Prima abbiamo scoperto il bullismo. Ora che una scuola possa diventare luogo di esposizione folcloristica del provincialismo vaccaro. Non stiamo perdendo solo posti di lavoro, ma anche le ragioni dello stare insieme. Si inizia così del resto: prima si cambia la bandiera, poi le recinzioni. Dalle bande verticali del tricolore al filo spinato della simbologia celtica.

Poniamoci una domanda e diamoci la risposta: perché i paesi di cui apprezziamo il senso civico e la prosperità economica sono anche quelli che più spendono in istruzione e ricerca? La risposta, però, non può essere che noi spendiamo male, perché fra spendere male e non spendere affatto c’è un’altra possibilità, che avremmo potuto sperimentare prima di ridurre al collasso istituti e atenei: spendere bene.
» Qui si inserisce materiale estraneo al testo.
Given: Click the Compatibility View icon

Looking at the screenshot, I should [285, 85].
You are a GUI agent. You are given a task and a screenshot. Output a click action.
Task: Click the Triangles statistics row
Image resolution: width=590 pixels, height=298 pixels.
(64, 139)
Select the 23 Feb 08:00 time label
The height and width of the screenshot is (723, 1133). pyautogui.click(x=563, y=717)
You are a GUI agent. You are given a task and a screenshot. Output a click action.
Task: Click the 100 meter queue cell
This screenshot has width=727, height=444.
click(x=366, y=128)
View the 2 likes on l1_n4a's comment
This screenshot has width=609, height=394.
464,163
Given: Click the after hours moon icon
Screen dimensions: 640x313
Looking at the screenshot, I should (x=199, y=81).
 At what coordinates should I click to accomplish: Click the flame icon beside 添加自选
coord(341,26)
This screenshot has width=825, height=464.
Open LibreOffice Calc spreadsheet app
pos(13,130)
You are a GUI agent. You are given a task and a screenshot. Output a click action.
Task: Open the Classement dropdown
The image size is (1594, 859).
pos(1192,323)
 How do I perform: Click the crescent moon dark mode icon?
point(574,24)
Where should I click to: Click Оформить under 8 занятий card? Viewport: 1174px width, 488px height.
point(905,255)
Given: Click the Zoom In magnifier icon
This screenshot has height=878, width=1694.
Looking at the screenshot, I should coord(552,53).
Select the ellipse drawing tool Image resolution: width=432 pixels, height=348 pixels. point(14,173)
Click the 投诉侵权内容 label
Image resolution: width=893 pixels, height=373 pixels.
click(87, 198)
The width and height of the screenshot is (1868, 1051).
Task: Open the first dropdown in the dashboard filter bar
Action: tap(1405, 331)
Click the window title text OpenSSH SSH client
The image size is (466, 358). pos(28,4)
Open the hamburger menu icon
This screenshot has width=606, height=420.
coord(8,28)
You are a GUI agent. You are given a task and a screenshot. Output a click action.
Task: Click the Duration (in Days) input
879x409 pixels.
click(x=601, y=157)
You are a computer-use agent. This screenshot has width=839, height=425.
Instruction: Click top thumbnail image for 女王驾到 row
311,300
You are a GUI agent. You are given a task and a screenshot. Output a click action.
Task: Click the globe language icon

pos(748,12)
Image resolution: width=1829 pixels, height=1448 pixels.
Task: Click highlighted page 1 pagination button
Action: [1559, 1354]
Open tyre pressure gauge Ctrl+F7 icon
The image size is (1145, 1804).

La riforma proposta dal ministro dell’Istruzione non potrà essere approvata che tra un mese, forse due. Forse. Di sicuro, qualora entrasse a regime, sarebbe l’ultimo colpo – perfino ben assestato – ad un organismo già cronicamente malato. L’approvazione, tuttavia, è slittata a copertura finanziaria da recuperarsi. Chi di taglio ferisce, di taglio perisce.